▶ _EXERCISE GOAL_
Copy the lines from the one containing "Where should I click to: Click the" through the end of the rows, replacing "green" with "red" and changing nothing else. Leave out the pictures.

Text and item location rows
▼

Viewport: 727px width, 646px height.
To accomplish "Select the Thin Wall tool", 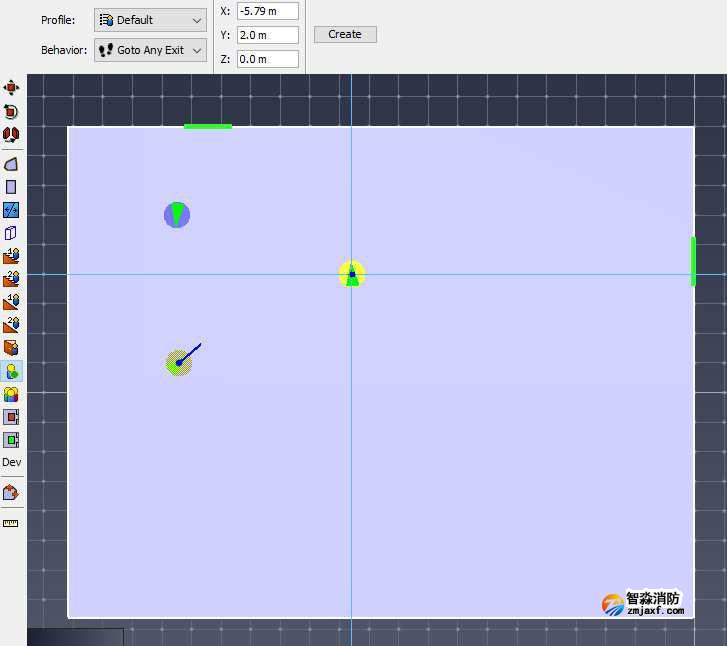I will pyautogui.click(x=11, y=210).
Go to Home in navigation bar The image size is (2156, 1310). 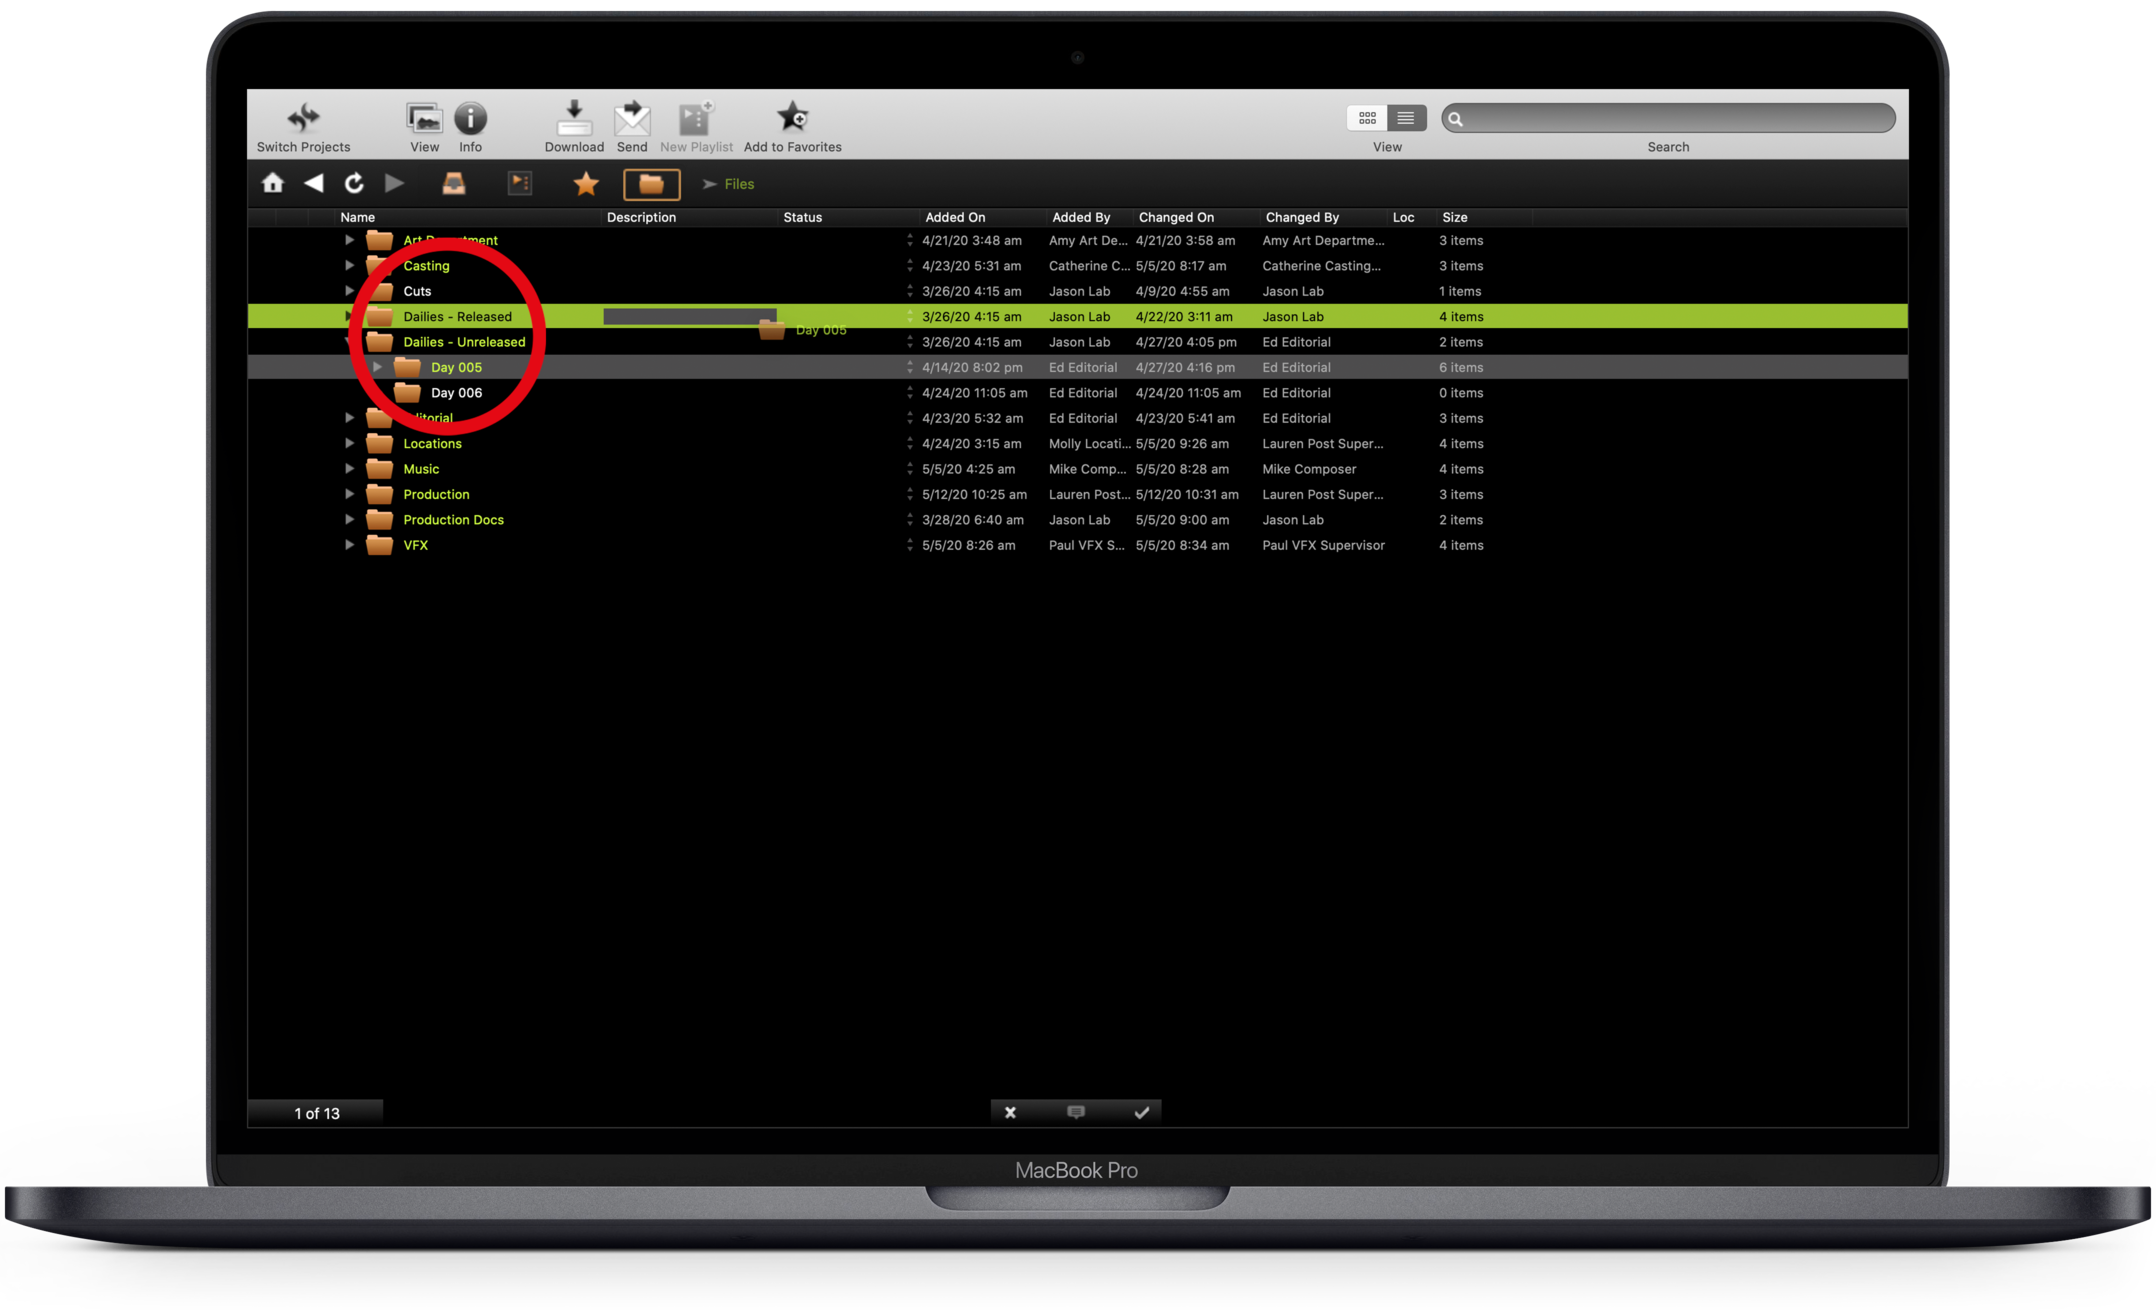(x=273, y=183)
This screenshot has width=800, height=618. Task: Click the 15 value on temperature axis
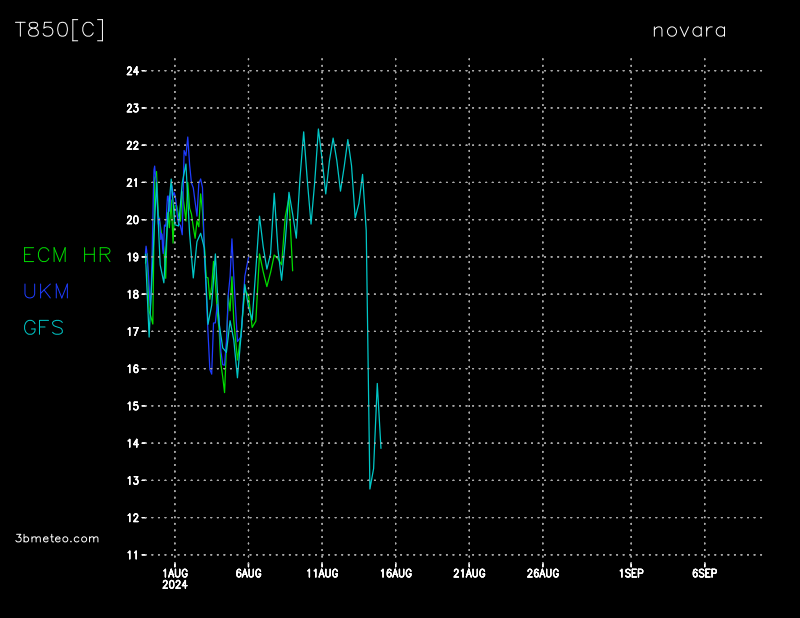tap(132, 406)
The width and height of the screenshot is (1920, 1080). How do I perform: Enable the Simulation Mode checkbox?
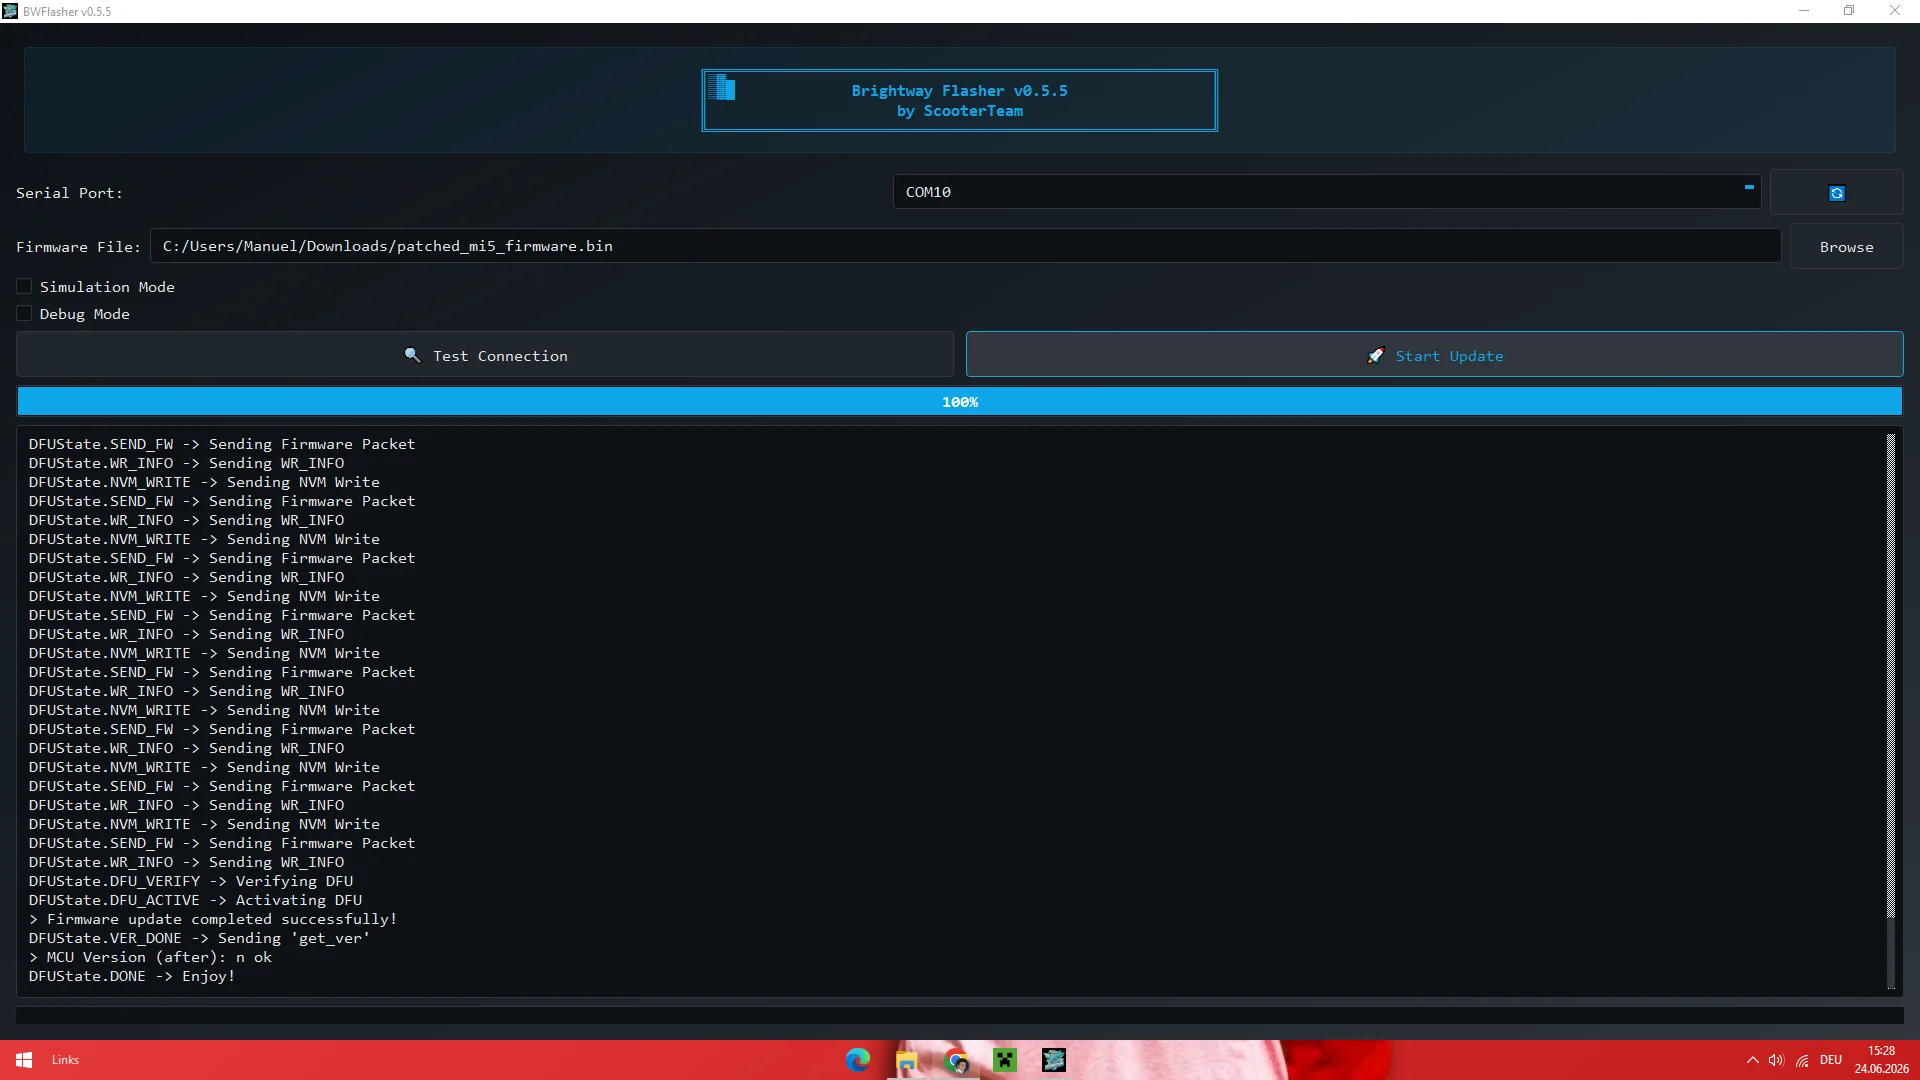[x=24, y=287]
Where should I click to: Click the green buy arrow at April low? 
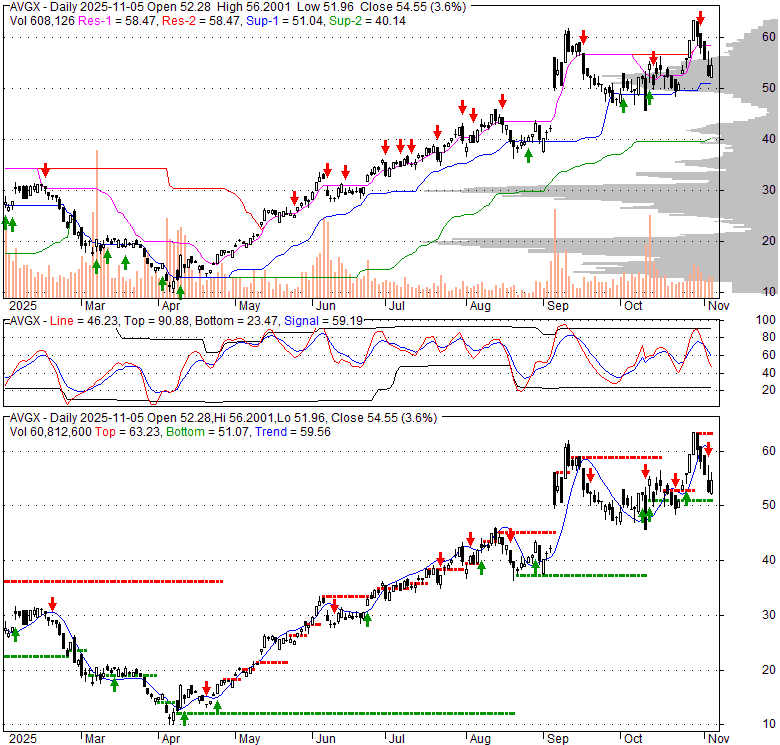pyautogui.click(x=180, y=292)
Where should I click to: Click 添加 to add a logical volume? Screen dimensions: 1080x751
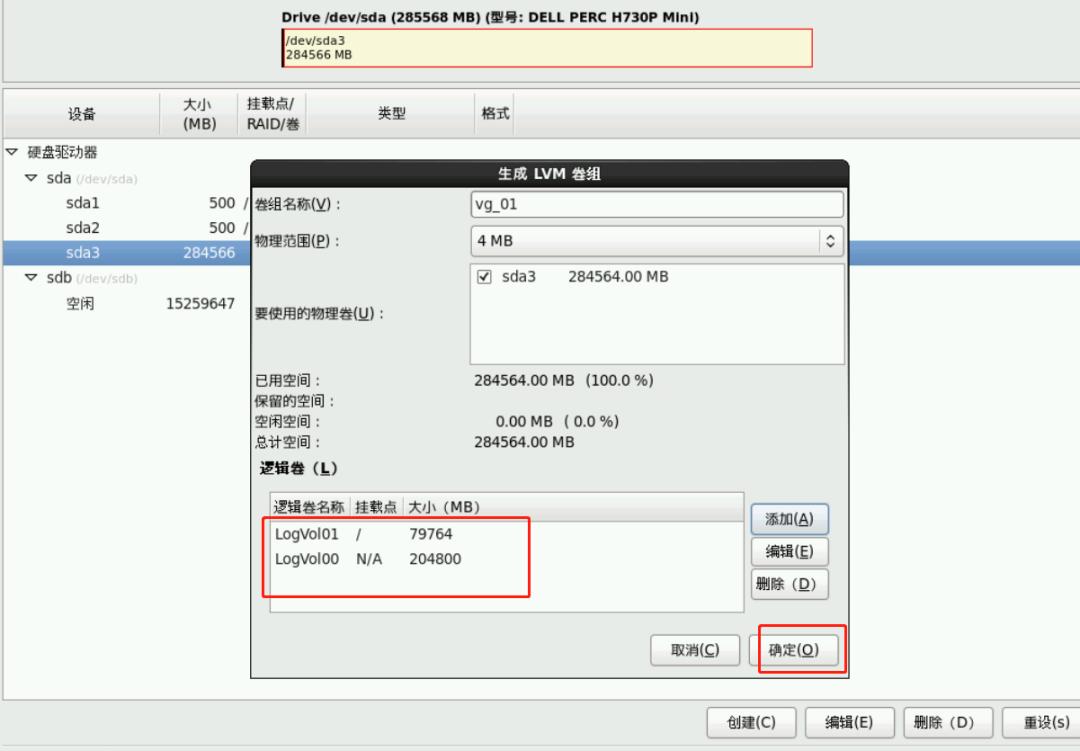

▲

▶ _RESULT FOR THIS EXERCISE_
Where should I click to: Click the red buy arrow at April low? 
pyautogui.click(x=180, y=292)
Where should I click to: Click 添加 to add a logical volume? Screen dimensions: 1080x751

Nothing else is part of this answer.